Un processo di assessment, spesso adeguatamente condotto da professionisti esterni all’azienda, si svolge attraverso molti diversi strumenti integrati tra di loro, i più comuni dei quali sono le interviste individuali (che vanno a toccare ogni aspetto della vita dell’analizzato), i test psicometrici (che anche in questo caso analizzano non solo le competenze logico-cognitive, ma più nel complesso la capacità di relazionarsi e di leadership in generale), i giochi di ruolo (simulazioni, in-basket, …), gli esercizi di gruppo, le referenze e relazioni di tutti i colleghi (siano essi di livello pari, inferiore o superiore).

Quando e come affidarsi a questo strumento di giudizio?

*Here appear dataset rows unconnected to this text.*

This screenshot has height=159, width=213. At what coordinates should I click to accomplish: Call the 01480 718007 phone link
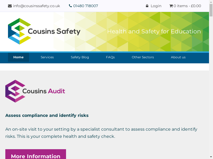click(85, 6)
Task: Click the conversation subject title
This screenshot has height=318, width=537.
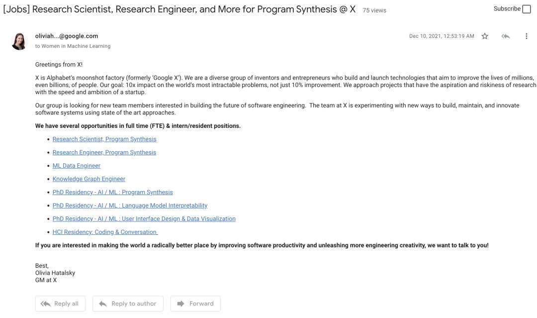Action: pos(179,9)
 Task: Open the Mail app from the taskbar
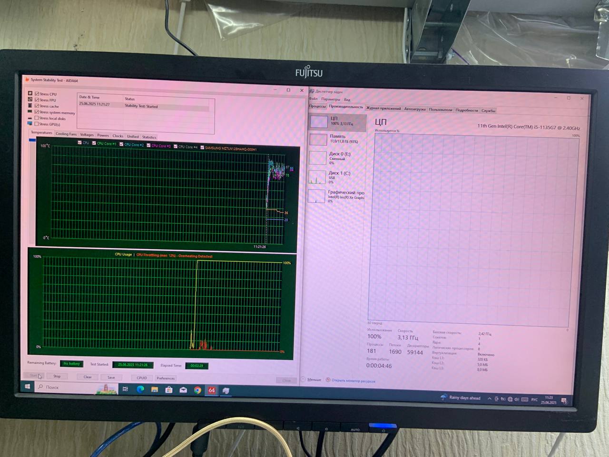[x=183, y=390]
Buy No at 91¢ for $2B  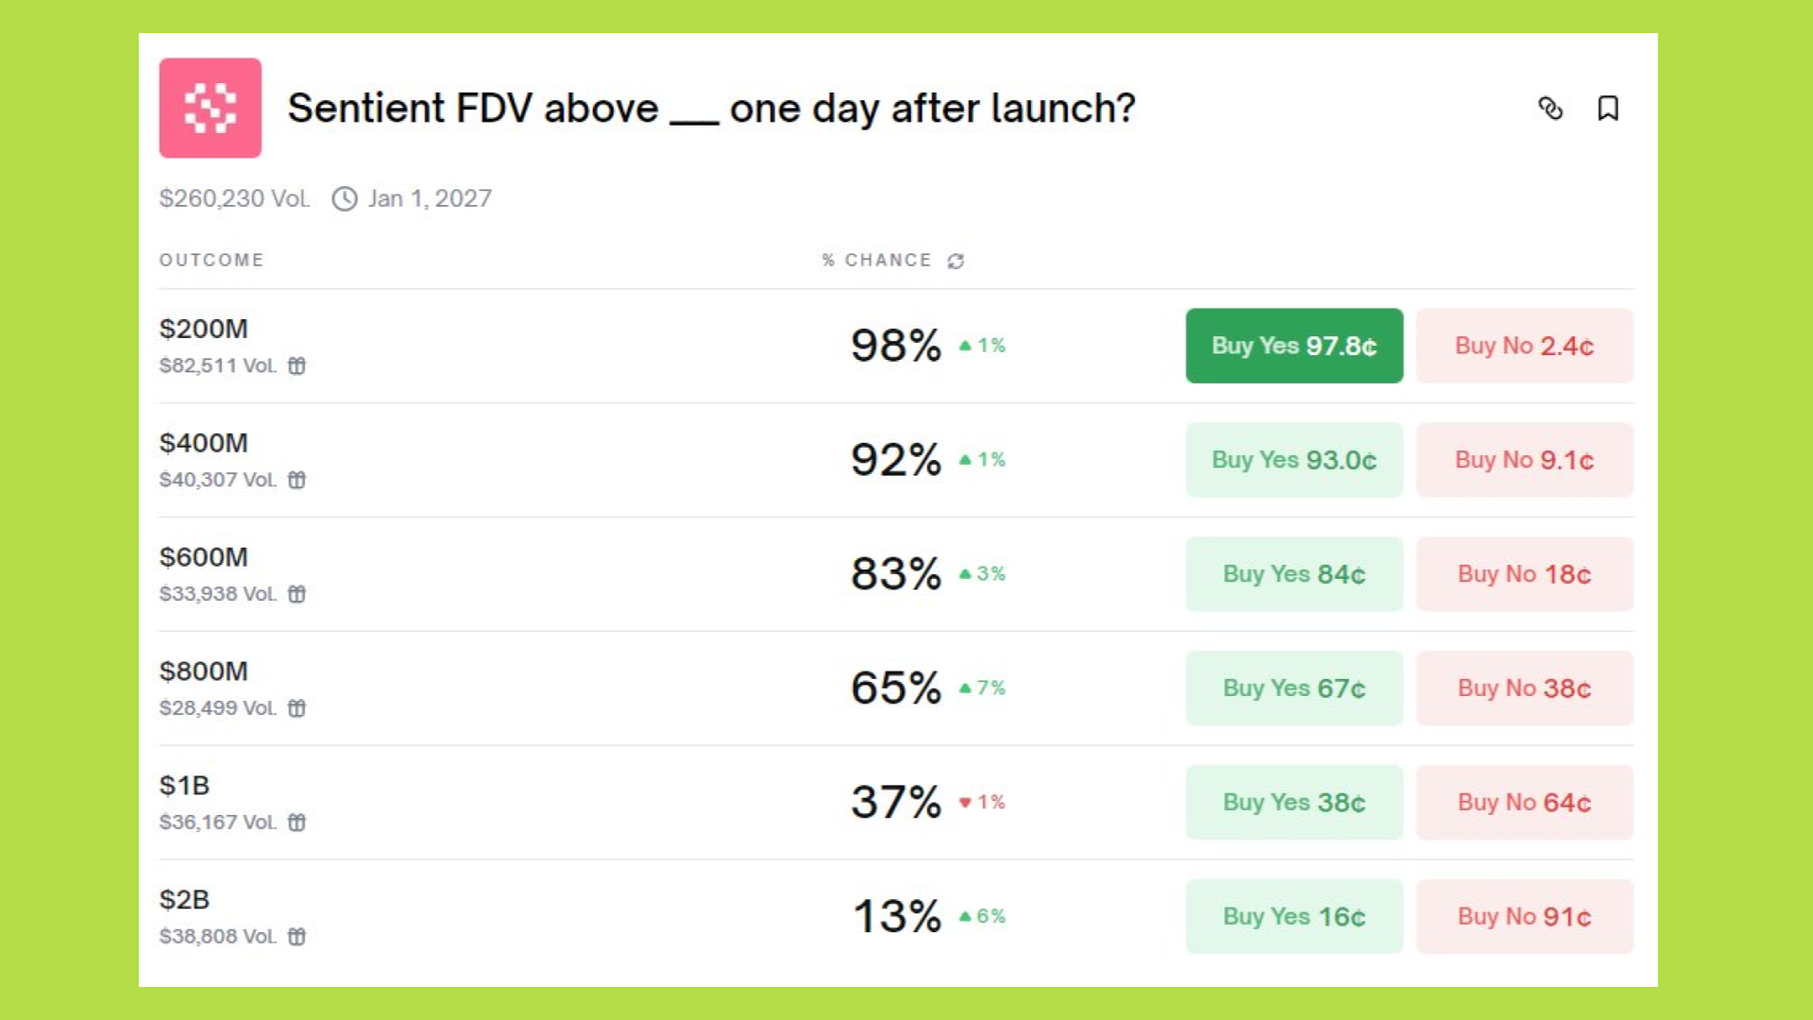click(1524, 917)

Proprio perché normalmente è un processo affidato all’esterno e costoso, vi si ricorre soprattutto in particolari condizioni e contingenze. Si rivela infatti importante – se non addirittura essenziale – nelle cosiddette fasi di discontinuità, dell’azienda.

In quest’ottica rientrano situazioni di fusione, progetti di acquisizione, riposizionamento strategico, cambiamento del modello di business, piani d’ingresso in nuovi settori di attività o nuovi mercati.

Laddove l’azienda vive insomma una delicata e profonda fase di trasformazione, l’executive assessment va innanzi tutto ad analizzare proprio l’adeguatezza del manager alla vision e alla mission in evoluzione, alla gestione del passaggio, ai nuovi assetti organizzativi e ai nuovi obiettivi.

Scopo dell’executive assessment è realizzare una riflessione puntuale del livello di patrimonio attivo e passivo del proprio capitale manageriale. Permette di conoscere la propria ‘forza’ e quindi ragionare su direzioni e azioni possibili. Del resto però è utilissimo anche per gli stessi manager in quanto aiuta loro a identificare l’area o le aree nelle quali hanno bisogno di introdurre cambiamenti, migliorare le proprie competenze, rinegoziare la propria posizione o chiedere supporto.

Anche da qui passa la rivoluzione del terzo millennio: una mentalità e criteri capaci di affrontare le nuove sfide, avvalersi (e valorizzare) delle giuste Risorse Umane, adottare le flessibilità necessarie ai periodi di ridefinizione, transizione, progresso.

E su questo punto mi piace innestare una delle considerazioni cui tengo di più in questo ambito. Il futuro sarà delle skills e degli atteggiamenti positivi e utili, alla performance individuale e a quella di gruppo. Più che sulle competenze si giocherà sui valori ovvero sulla motivazione e sulla propensione alla crescita, su quelle qualità di senso della responsabilità, onestà, etica che possono sostenere in qualsiasi percorso di formazione, applicazione, miglioramento, delle competenze.

Ecco che un buon manager sarà quello che alle conoscenze unirà la statura e il profilo della personalità ‘vincente’.

Questo non fa che rimarcare la rilevanza di un ottimo processo di executive assessment. Questo non fa che indirizzare le aziende a utilizzare i canali e gli strumenti più opportuni per realizzarlo.